Extract, from the listing that follows, each line containing the word "computer".

---

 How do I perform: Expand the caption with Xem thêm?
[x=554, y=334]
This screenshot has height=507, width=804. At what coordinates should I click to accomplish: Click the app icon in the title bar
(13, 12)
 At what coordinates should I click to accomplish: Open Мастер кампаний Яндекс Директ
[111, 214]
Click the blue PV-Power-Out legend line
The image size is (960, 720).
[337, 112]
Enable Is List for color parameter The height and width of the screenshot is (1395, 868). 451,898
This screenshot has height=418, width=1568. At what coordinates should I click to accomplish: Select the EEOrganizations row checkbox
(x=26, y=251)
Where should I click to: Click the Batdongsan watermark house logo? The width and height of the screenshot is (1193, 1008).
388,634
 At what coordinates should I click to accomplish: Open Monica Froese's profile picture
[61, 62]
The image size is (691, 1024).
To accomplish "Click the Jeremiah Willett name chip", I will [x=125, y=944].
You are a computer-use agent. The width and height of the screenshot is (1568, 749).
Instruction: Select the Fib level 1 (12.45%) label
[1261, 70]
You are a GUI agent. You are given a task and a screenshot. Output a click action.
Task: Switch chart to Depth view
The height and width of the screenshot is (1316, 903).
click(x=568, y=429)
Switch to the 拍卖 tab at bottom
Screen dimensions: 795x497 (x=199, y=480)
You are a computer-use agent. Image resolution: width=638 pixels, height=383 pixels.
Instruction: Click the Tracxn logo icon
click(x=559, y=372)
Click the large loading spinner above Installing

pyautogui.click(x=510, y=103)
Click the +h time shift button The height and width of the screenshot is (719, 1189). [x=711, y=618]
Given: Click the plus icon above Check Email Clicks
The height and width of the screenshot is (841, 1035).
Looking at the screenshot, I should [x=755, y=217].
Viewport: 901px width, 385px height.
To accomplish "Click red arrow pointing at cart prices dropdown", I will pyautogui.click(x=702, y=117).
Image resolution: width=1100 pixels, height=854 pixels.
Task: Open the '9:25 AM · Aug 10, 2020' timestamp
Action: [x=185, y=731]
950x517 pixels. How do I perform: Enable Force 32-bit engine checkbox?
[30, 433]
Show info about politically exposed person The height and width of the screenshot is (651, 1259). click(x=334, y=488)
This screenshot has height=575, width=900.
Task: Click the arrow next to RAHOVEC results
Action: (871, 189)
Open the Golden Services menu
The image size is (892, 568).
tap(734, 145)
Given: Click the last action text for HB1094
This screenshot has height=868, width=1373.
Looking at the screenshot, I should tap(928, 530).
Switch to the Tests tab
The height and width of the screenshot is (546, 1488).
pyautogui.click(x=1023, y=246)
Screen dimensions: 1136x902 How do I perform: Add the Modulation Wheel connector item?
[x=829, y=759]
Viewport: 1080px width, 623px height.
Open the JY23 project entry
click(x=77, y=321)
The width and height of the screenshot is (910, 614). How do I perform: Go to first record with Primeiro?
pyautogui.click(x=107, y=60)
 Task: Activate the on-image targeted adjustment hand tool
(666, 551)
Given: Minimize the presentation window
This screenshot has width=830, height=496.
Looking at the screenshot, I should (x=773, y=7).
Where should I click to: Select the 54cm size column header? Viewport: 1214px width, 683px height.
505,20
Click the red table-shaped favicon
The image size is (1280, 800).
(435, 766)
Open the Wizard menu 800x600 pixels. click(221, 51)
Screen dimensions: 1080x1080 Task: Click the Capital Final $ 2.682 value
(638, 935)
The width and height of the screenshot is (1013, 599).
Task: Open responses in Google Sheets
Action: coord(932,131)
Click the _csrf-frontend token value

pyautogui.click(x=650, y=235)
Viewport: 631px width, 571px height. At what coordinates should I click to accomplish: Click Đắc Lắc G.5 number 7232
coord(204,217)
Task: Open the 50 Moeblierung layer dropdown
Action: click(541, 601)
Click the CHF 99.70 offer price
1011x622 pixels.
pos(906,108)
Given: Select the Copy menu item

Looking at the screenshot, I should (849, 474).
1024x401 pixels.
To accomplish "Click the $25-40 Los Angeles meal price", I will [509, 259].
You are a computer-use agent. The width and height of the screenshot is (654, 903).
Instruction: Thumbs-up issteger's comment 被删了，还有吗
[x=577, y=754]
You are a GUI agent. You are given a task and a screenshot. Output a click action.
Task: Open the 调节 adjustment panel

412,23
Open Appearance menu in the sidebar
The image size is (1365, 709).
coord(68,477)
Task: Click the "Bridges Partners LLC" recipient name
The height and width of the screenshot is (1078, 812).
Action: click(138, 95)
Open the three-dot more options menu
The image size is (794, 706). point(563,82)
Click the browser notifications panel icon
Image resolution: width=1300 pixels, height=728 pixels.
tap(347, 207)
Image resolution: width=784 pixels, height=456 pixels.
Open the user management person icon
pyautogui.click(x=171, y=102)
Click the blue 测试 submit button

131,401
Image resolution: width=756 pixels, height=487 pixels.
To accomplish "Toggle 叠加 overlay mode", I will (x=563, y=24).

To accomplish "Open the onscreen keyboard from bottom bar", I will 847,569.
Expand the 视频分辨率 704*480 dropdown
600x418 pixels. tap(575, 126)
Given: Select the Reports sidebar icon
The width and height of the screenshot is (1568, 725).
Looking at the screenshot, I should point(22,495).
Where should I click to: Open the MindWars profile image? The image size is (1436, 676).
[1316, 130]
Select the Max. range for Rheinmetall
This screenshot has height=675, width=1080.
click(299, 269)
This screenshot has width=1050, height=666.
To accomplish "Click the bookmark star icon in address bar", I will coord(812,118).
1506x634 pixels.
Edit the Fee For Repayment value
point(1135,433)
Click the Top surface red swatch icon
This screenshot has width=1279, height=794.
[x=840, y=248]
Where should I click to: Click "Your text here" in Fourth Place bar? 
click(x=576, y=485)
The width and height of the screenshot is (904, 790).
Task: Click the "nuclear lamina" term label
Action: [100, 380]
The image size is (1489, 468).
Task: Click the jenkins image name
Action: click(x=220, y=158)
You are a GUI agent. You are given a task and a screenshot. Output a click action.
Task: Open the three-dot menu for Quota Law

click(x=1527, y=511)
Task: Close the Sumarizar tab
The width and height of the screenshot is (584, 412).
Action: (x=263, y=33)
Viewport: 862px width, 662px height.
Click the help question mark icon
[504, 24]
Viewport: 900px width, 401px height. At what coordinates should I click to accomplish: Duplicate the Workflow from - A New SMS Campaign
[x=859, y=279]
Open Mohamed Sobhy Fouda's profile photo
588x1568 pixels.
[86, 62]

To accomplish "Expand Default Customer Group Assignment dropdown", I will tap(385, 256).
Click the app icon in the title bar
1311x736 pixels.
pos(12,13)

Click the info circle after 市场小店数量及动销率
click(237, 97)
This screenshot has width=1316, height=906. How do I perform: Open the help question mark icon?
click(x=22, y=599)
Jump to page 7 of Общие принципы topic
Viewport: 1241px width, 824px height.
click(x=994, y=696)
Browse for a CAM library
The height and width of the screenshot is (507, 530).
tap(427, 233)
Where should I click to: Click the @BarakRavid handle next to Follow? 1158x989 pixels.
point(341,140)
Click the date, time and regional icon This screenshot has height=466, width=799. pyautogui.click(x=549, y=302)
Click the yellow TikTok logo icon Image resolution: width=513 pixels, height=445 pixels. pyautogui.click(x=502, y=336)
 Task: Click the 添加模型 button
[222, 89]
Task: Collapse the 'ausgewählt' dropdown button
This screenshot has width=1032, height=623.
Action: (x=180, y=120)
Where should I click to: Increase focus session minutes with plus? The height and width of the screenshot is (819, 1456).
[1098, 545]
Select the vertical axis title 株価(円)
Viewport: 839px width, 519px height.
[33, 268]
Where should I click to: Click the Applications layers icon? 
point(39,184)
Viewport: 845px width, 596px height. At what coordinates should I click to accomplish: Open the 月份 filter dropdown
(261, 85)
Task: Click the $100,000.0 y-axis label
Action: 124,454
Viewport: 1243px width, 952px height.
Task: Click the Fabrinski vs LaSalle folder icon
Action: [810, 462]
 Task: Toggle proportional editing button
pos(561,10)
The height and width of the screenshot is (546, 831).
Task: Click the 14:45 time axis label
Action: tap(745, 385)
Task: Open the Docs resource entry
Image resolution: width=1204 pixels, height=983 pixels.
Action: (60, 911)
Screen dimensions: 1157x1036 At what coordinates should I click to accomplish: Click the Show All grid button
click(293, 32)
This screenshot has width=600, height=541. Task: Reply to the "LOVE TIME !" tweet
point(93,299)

---

_SOLVED EXERCISE_:
You are a computer-use agent. The width and height of the screenshot is (1568, 749).
You are a computer-use agent. Image resolution: width=638 pixels, height=383 pixels.
You are a computer-use agent. The width and height of the screenshot is (654, 903).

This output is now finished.